Innovation Zone: AIR-VAC micro vacuum excavator
The AIR-VAC micro vacuum excavator was built for excavating around congested buried live utilities in areas with limited access space. Robin Hackett hears how the Water Industry Award-winning technology is helping Morrison Utility Services overcome major challenges
In 2017, Morrison Utility Services began searching for a vacuum excavator that would allow it to tackle the challenges it faced on a daily basis as part of its work in central London.
Installing smart meters for Thames Water, MUS was having to contend with highly congested roads with limited parking above ground as well as highly congested utilities below ground.
Vacuum excavation offered a solution.
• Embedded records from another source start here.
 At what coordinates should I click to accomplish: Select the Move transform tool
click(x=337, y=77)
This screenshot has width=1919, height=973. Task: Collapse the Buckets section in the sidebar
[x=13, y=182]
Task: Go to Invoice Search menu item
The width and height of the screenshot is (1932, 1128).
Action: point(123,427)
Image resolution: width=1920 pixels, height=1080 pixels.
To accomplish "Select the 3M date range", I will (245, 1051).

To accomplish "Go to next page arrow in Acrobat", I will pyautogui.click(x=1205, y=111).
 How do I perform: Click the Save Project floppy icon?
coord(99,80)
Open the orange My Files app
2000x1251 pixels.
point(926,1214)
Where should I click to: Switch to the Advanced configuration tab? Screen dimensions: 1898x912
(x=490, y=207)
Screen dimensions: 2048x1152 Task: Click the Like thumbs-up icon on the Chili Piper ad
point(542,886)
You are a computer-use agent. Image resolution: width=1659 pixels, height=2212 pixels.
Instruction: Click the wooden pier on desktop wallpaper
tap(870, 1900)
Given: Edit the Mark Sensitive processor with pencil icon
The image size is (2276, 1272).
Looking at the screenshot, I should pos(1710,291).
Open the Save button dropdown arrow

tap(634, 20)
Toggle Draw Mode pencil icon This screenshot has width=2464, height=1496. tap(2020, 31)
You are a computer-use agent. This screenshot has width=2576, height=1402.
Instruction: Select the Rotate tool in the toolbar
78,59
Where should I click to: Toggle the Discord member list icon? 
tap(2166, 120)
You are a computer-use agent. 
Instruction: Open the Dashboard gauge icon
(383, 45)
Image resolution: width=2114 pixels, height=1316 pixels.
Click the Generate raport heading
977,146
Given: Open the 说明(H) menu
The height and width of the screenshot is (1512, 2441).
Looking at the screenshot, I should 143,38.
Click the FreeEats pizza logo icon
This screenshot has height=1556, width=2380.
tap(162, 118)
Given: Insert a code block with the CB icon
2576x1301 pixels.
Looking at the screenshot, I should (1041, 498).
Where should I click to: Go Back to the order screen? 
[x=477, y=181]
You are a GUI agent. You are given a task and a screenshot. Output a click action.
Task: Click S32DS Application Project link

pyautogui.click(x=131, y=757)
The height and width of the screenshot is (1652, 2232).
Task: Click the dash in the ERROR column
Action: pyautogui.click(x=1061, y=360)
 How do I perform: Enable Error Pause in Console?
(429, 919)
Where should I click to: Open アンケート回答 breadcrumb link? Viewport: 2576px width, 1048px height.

The technique involves using an air lance to inject compressed air into the ground while a powerful vacuum removes the loosened soil and, compared to traditional excavation methods, the risk of service strikes is significantly reduced.
“Footpaths in the UK are very challenging because there are so many services,” Dan Tonkin, operations manager at MUS, says. “Other than vacuum excavation, the Health and Safety Executive’s guidelines say the only safe way to dig when you have the risk of service strikes is to hand-excavate.
“At the peak of this programme, we had something like 40 dig teams digging eight holes a day by hand, and that is backbreaking work – there’s not only the risk of service strikes but also all of the risks around personal injury as well.”
The issue for MUS was that vacuum excavation machines have historically tended to require significant space to operate, often mounted on HGVs that need to be parked close to the work area.
“Vacuum excavators go up to about 32 tonnes, but in a congested city centre you can’t get the machine near enough to the hole because there are parked cars, bus stops, cycle lanes and other things in the way,” Tonkin says. “They’re great if you have a road closure, and you can use them if you can find a place to park and run a hose down the street, but it’s not conducive to a positive customer experience on the fast-moving metering programme to be closing roads and disrupting customers’ lives.”
Seeking a viable option, MUS began trialling a number of vacuum excavators in the summer of 2017 but found they either lacked the required power or were too big to operate in London’s streets without road closures or parking-bay suspensions.
Tonkin recalled that a UK-based company named Vac-Ex Design and Manufacture had offered a small-scale vacuum excavator called the AIR-VAC that might have been better suited to the task, but it had since been decommissioned.
“It wasn’t powerful enough and it wasn’t robust enough,” Simon Bedford, UK business development manager at Vac-Ex, says. “We sold a couple to people abroad who had some success, but for the UK utilities market it was not a viable option.”
Fortunately for MUS, though, Vac-Ex had been working on designs for an improved machine with the same name.
“We had the new AIR-VAC on the drawing board, but we were tentative about pushing forward into development because we didn’t know if there was a market for it,” Bedford says.
“We already had a machine that was about twice the size of the AIR-VAC called the T-VAC and we were successfully marketing that. When Morrison Utility Services contacted us, we realised there was definitely a market for a more compact machine and that gave us the confidence to push forward. The partnership with MUS meant we could benefit from valuable feedback from a major end user.”
MUS provided input on some of the practical aspects of the design, such as the length and diameter of hose, the flashing beacons and alarms, but ultimately the core requirements were around size and power.
“The key benefit we needed from the AIR-VAC was to get it on the footpath, which means there aren’t cars in the way,” Tonkin says. “It allows you to put the machine right next to the hole you need to dig. It does require you to close the footpath most of the time but, so long as you’ve got a permit condition that allows you to do that, you can get the excavator right next to it.”
In late 2017, Vac-Ex put on a demonstration day to showcase the AIR-VAC prototype and MUS immediately ordered three units.
“This was the best outcome,” Bedford says. “We often get approached by customers requesting development of innovative solutions but are reluctant to commit financially early in the process. Thankfully, Morrison Utility Services placing an order allowed us to move forward.”
MUS began using two units on the Thames Water smart metering contract in the summer of 2018 and, a year on, has yet to have a single service strike with either.
The AIR-VAC has since been adopted more widely, with a number of other UK water companies and major contractors now using the technology for a variety of tasks, including minor leakage repairs and lead renewals.
In addition, the AIR-VAC saw Thames Water, Morrison Utility Services, M-Group Services Plant and Fleet Solutions and Vac-Ex take the Alliancing and Partnership Initiative of the Year prize at the 2019 Water Industry Awards.
“Interest in the AIR-VAC has really taken off,” Bedford says. “Eventually they’ll become a common sight around the country. Where operators can’t dig by hand or with mini diggers, due to the high concentration of live services, they now have an option that takes some of the manual strain out of hand digging and virtually eliminates risk of the inconvenience, cost, injury or even death that can result from striking a pipe or cable.”